Chambers remained free on bond in the months before a jury was assembled, in part because of the generosity of Jack Dorrian, owner of his family’s namesake pub. Chambers had gone to school with Jack’s son, Michael; Jack offered his Upper East Side townhouse as collateral for part of Chambers’ bail.
The Preppy Killer Trial
The trial lasted nearly three months. It included testimony from John A. Zaccaro Jr., a Dorrian’s bartender and son of the former Democratic vice presidential candidate Geraldine Ferraro, who said he didn’t recall Chambers or Levin being intoxicated the night of her death.
One witness characterized Levin as behaving in a “physically assertive” manner in coming on to Chambers. Another said that evening Levin was “definitely drunk.” Litman moved repeatedly (and, in the end, unsuccessfully) to gain access to Levin’s journal, implying it was a “sex diary” with writings that might exonerate his client.
To some extent, Litman’s strategy worked: On March 25, 1988, as the jury was in its ninth day of deliberations, Chambers unexpectedly accepted a deal, pleading guilty to first-degree manslaughter and agreeing to serve 5 to 15 years.
The lawyer’s “shame the victim” tactics enraged victims’ advocates and Jennifer Levin’s family. After the sentencing, Levin’s parents sued Chambers for $25 million in compensatory and punitive damages, which he did not contest. “The defense smeared her reputation quite unjustly. She was just fodder for them, because she was dead,” Fairstein said at the time.
A few weeks after the plea, the tabloid TV program “A Current Affair” broadcast video of Chambers mimicking the death of a doll by breaking its neck: “Oops, I think I killed her,” he says, in a mock falsetto. The tape had been made during a party that coincided roughly with the process of jury selection in his trial.
Robert Chambers’ Life Now
Chambers ultimately served a full sentence at Auburn State Prison in New York and, later, the Clinton Correctional Facility (also in New York), because of disciplinary missteps that included drug possession and assaulting a guard.
He was released on Valentine’s Day 2003. Just over a year later, he was arrested in Harlem on drug charges. There were similar offenses in 2005. Chambers in 2008 pleaded guilty to selling drugs from his midtown Manhattan apartment and was sentenced to 19 years.
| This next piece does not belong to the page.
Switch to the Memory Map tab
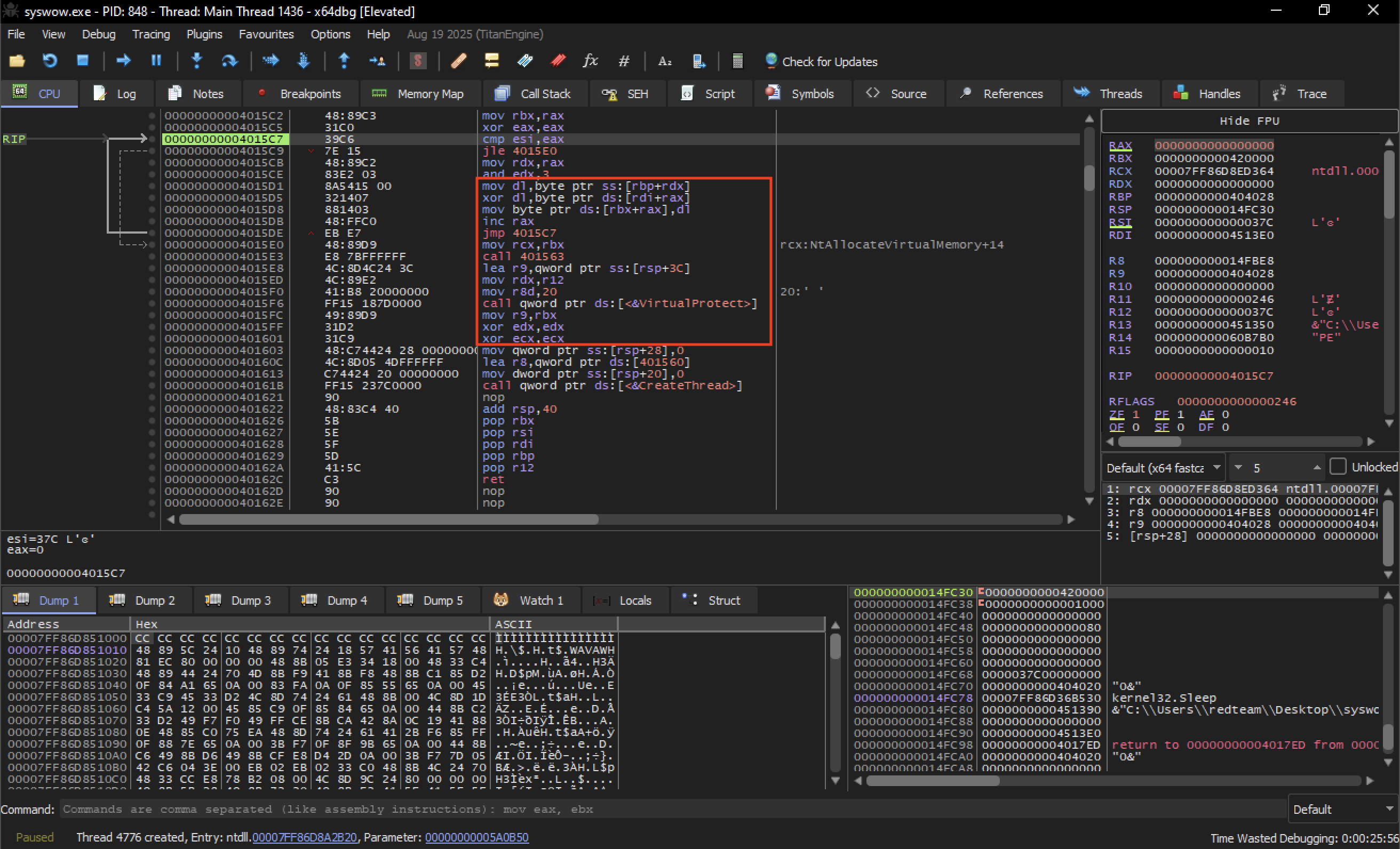 (x=418, y=94)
Now 53, he is a prisoner at the Sullivan Correctional Facility, about 100 miles north of Manhattan, where fellow inmates include Ronald DeFeo Jr., whose crimes formed the basis for “The Amityville Horror.” The earliest Chambers can walk out is January 25, 2024.
In the years since the Central Park murder, Chambers has become a figure referenced across the landscape of pop culture. In the novel “American Psycho,” protagonist Patrick Bateman talks about starting a defense fund for the killer. Various TV series have based episodes and characters on him.
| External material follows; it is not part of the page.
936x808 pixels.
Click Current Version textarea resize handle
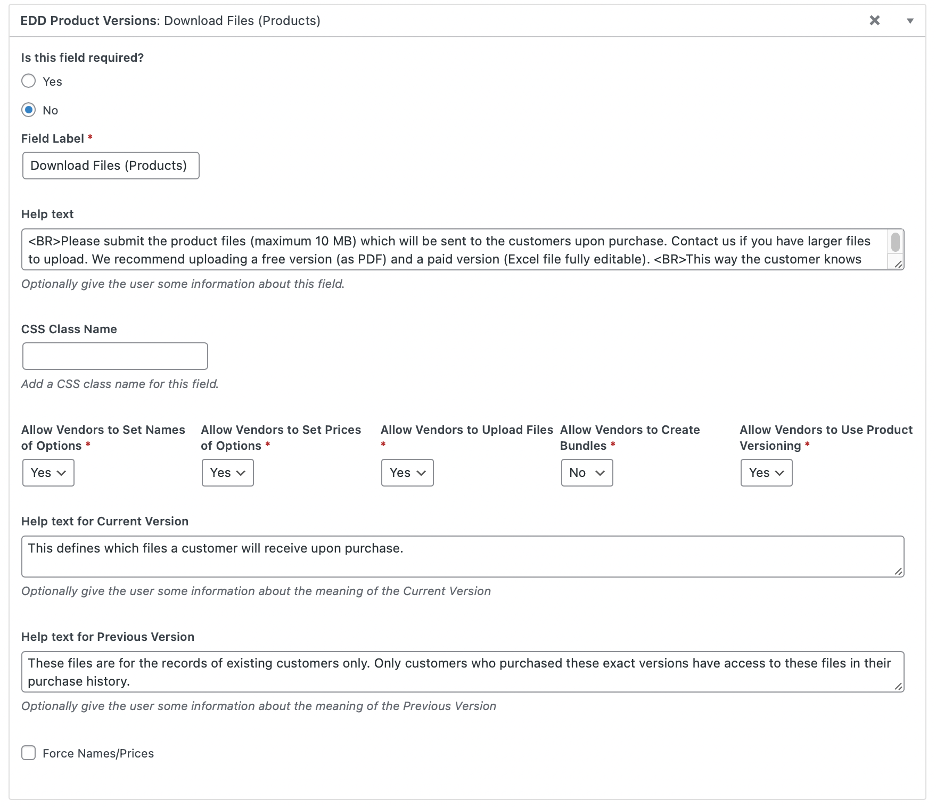(x=898, y=571)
Ellen Levin coped with the loss of her daughter by becoming an advocate for victims’ rights and helping to write language that would be used in more than a dozen laws.
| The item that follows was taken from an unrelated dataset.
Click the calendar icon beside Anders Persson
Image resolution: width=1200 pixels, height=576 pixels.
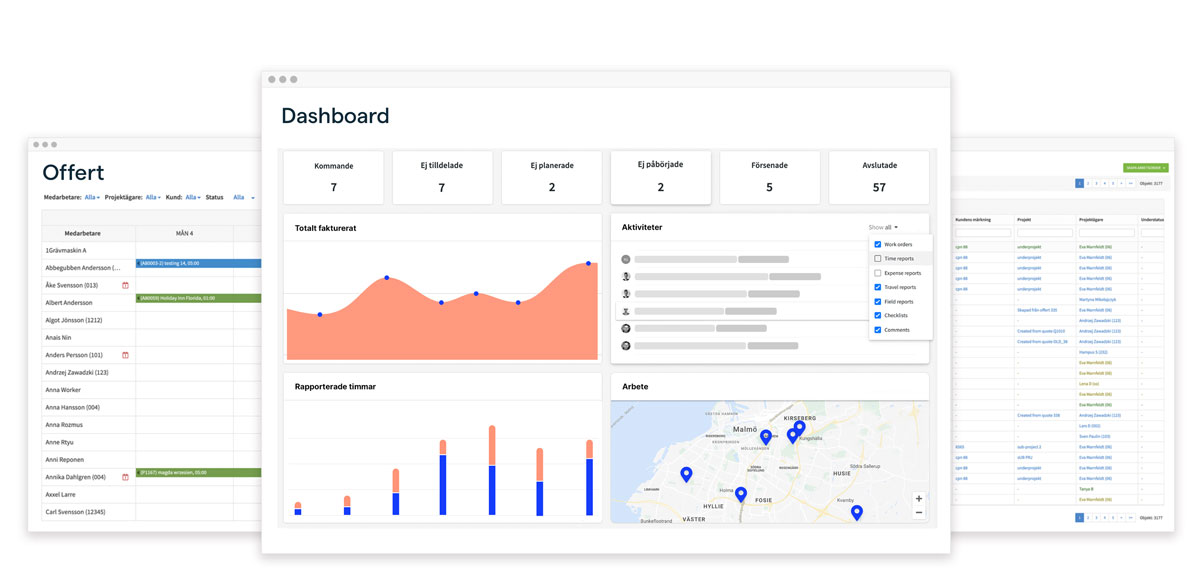(x=125, y=355)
When Chambers left prison in 2003, at the end of his manslaughter sentence, she predicted: “If he continues along the course he’s been on, he will be his own worst enemy.”
“I think what Jennifer might be doing, what she would look like,” Ellen Levin said at the time. “I think about the grandchildren I won’t have. … And all that loss runs deep.”
[Update: In July 2023, Chambers was released from prison. He will be under supervision for five years, until July 2028.